▶ _Job_: Reproduce the stretch of records from the line containing "1166x415 pixels. How" through the line containing "pyautogui.click(x=421, y=100)", changing "Sunday" to "Monday" and leaving everything else as it is.

▶ _Given information_:
- - - -
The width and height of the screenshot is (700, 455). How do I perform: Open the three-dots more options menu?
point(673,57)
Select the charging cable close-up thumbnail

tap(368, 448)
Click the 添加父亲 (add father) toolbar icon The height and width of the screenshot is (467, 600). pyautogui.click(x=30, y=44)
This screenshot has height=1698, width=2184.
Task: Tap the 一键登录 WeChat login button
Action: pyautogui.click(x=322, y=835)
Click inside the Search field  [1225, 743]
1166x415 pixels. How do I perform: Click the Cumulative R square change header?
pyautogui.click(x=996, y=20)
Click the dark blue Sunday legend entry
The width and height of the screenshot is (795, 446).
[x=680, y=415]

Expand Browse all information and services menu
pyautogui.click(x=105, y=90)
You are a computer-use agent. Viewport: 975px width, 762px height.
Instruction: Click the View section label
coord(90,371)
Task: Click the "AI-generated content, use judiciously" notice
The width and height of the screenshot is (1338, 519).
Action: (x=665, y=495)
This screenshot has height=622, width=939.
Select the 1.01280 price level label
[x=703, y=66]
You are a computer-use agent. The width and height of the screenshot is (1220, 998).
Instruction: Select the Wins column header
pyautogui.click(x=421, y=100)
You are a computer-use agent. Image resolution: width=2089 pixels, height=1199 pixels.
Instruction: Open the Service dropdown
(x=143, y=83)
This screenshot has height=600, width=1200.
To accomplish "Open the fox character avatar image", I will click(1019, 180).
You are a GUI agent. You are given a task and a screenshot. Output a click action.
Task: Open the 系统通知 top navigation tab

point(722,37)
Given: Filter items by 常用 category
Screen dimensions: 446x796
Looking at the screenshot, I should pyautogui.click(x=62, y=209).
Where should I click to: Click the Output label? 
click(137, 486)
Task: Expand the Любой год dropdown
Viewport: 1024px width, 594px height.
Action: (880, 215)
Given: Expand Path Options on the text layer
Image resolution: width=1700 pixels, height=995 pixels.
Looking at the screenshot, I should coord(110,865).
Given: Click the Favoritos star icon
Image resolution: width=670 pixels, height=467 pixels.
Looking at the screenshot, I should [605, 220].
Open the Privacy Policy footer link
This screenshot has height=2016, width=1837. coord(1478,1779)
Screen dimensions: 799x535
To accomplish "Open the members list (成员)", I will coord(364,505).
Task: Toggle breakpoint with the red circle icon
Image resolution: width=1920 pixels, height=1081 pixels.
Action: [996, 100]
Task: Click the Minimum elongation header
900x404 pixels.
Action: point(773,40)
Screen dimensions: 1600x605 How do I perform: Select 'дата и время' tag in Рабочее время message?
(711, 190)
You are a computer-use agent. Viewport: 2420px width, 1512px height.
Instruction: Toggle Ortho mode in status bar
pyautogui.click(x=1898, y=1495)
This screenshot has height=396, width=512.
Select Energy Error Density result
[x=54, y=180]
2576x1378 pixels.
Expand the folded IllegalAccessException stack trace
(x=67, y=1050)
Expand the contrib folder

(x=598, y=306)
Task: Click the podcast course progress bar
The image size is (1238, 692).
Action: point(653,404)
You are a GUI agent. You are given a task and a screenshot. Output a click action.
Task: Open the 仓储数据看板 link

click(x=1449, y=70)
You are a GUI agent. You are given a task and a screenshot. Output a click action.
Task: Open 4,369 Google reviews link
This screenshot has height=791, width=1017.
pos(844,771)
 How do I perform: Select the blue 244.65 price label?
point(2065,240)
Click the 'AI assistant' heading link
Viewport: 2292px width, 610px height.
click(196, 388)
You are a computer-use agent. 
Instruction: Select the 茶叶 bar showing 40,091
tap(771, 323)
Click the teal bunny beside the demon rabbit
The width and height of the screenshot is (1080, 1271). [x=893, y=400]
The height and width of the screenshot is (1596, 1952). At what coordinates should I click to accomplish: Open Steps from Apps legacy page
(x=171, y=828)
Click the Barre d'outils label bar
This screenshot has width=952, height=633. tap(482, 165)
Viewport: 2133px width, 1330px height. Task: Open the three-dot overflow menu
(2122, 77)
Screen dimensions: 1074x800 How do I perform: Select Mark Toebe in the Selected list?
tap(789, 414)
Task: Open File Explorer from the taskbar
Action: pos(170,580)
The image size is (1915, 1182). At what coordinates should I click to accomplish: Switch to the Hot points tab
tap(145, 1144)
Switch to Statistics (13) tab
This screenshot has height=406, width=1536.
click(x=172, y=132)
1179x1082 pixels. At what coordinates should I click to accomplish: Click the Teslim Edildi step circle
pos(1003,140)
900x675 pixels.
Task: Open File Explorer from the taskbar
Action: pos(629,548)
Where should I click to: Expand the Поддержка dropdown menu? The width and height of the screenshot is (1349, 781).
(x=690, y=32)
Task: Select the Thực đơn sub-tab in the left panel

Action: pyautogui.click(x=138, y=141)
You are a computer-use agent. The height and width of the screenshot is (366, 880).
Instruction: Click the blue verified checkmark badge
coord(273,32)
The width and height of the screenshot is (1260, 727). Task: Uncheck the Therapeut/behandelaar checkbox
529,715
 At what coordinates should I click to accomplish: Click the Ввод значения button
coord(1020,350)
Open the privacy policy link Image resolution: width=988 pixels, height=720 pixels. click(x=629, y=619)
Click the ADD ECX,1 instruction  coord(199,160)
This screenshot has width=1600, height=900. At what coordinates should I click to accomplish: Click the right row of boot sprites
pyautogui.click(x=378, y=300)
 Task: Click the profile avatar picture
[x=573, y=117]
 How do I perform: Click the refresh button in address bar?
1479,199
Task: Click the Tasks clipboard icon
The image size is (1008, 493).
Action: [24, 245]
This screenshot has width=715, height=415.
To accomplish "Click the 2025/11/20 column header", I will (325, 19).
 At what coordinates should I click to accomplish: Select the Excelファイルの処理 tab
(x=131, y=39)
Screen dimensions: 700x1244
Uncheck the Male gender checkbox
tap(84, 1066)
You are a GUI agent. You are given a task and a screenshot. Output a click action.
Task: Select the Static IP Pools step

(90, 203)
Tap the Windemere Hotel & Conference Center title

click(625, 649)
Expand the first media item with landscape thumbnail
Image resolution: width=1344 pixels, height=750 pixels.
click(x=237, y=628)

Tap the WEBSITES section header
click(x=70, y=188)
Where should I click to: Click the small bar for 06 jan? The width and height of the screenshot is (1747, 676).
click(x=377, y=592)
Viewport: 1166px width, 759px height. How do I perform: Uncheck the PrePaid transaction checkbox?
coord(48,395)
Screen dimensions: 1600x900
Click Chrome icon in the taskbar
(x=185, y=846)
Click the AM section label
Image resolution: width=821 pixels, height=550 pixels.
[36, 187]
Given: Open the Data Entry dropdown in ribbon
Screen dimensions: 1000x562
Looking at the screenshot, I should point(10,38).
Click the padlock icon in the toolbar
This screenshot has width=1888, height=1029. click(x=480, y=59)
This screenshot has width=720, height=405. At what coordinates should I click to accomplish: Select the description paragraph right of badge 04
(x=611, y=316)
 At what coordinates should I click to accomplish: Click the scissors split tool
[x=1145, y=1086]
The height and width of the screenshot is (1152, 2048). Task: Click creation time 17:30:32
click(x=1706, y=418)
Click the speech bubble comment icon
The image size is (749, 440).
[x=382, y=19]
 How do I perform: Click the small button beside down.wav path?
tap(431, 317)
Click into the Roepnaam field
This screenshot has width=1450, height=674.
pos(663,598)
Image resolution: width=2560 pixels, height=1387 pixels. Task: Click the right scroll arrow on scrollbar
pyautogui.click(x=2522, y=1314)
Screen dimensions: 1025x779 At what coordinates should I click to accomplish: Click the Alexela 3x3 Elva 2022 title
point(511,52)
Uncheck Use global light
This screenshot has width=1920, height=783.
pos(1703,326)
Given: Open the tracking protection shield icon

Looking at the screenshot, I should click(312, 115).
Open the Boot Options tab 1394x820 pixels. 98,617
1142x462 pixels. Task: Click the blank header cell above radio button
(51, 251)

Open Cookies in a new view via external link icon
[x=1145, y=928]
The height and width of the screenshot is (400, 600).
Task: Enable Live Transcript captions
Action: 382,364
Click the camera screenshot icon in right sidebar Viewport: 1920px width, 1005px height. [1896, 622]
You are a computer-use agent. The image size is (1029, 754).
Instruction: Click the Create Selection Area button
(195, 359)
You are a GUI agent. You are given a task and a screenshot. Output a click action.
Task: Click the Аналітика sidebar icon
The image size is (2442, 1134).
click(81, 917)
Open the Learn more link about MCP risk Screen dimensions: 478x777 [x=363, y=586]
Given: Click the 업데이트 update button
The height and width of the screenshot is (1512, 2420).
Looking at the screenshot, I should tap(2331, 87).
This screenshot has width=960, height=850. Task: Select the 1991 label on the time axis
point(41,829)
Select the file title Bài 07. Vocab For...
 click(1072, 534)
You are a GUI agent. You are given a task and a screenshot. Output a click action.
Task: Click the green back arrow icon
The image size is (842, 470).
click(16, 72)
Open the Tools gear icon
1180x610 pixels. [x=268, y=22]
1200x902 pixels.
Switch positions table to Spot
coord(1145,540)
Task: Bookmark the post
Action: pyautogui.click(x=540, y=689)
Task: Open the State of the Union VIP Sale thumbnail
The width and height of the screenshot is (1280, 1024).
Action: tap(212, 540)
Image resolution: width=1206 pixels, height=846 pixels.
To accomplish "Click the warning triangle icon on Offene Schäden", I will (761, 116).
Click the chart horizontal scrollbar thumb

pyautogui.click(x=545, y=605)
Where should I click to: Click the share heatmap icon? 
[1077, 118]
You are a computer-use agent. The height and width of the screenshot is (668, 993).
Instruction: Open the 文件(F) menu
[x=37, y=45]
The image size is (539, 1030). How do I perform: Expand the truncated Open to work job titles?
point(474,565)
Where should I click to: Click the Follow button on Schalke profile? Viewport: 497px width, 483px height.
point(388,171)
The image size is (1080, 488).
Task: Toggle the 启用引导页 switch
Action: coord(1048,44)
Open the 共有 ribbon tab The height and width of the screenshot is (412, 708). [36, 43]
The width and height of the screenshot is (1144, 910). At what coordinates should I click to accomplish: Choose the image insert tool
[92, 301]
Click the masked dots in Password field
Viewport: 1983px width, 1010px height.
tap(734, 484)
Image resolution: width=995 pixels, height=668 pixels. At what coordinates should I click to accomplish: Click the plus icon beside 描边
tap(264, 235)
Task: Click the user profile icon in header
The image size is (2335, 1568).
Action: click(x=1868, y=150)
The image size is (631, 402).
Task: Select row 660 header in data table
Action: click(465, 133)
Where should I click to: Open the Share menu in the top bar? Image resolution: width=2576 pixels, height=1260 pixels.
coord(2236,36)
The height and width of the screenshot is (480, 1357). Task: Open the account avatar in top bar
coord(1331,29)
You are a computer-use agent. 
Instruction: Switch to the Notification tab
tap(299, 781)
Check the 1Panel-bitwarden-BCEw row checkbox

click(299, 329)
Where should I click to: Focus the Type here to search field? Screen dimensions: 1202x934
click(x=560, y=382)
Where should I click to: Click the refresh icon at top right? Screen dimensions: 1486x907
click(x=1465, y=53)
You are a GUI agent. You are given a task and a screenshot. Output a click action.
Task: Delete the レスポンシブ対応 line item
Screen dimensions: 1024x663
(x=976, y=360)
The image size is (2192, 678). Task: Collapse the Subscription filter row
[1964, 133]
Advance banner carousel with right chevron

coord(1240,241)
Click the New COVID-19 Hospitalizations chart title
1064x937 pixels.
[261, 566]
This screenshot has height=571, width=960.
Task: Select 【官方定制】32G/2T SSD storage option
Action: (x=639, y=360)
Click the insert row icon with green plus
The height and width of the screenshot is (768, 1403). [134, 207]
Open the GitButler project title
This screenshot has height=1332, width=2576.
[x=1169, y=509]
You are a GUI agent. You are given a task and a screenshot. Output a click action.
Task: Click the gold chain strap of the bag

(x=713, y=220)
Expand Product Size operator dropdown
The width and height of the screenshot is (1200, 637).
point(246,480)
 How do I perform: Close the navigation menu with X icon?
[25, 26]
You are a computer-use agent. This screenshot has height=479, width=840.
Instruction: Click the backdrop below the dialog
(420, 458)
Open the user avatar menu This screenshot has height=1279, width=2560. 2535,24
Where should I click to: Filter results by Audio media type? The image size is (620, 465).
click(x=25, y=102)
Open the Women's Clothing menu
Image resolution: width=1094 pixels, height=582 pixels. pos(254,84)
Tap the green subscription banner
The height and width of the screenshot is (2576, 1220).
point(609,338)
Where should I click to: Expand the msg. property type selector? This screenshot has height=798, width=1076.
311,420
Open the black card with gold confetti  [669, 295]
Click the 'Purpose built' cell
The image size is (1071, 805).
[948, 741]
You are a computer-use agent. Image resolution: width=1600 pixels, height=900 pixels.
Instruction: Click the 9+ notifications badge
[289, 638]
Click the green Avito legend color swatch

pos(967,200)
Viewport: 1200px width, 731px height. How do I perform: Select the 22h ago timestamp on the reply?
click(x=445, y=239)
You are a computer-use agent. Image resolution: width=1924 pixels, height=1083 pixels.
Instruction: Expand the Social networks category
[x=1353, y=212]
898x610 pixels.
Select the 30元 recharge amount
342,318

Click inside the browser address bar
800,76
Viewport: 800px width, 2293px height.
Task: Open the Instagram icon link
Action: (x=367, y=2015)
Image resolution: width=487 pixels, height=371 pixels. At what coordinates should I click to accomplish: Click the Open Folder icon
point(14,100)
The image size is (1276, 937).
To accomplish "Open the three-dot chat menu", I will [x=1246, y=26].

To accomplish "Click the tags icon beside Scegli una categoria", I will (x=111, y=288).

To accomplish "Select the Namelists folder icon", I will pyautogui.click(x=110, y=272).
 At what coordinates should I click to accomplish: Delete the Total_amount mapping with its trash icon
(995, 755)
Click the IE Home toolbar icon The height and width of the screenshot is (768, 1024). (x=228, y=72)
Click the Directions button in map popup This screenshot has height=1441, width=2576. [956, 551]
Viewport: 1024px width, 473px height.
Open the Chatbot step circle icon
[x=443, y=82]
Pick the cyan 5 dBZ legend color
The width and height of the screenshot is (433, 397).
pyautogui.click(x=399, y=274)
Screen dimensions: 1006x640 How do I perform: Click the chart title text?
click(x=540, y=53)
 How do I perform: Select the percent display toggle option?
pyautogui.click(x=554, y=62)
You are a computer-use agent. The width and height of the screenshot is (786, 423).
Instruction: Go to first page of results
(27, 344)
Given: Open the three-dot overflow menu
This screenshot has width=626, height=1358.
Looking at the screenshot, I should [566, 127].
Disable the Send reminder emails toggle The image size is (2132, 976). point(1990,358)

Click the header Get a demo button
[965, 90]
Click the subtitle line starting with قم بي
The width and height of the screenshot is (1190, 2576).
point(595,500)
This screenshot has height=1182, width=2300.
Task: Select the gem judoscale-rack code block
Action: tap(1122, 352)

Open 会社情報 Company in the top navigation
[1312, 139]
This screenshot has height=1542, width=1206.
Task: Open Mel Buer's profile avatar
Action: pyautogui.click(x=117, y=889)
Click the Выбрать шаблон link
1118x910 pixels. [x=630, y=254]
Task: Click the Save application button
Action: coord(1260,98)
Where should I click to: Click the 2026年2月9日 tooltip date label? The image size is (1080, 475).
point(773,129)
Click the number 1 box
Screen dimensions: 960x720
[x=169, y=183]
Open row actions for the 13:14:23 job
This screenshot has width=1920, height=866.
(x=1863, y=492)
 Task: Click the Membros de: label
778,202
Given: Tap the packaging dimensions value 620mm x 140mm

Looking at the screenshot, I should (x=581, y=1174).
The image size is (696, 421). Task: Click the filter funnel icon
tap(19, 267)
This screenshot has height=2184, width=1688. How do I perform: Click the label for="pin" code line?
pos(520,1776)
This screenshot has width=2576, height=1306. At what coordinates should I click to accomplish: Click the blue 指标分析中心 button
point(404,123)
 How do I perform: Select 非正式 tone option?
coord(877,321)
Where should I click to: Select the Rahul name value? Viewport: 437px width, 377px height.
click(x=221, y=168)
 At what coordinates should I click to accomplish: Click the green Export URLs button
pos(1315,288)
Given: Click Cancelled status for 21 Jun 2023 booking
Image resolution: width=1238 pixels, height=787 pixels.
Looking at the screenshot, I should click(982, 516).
- - - -
▶ _Written answer_:
1166x415 pixels. How do I perform: Click the Cumulative R square change header?
pyautogui.click(x=996, y=20)
Click the dark blue Monday legend entry
The width and height of the screenshot is (795, 446).
[x=680, y=415]

Expand Browse all information and services menu
pyautogui.click(x=105, y=90)
You are a computer-use agent. Viewport: 975px width, 762px height.
Instruction: Click the View section label
coord(90,371)
Task: Click the "AI-generated content, use judiciously" notice
The width and height of the screenshot is (1338, 519).
Action: (x=665, y=495)
This screenshot has height=622, width=939.
Select the 1.01280 price level label
[x=703, y=66]
You are a computer-use agent. The width and height of the screenshot is (1220, 998).
Instruction: Select the Wins column header
pyautogui.click(x=421, y=100)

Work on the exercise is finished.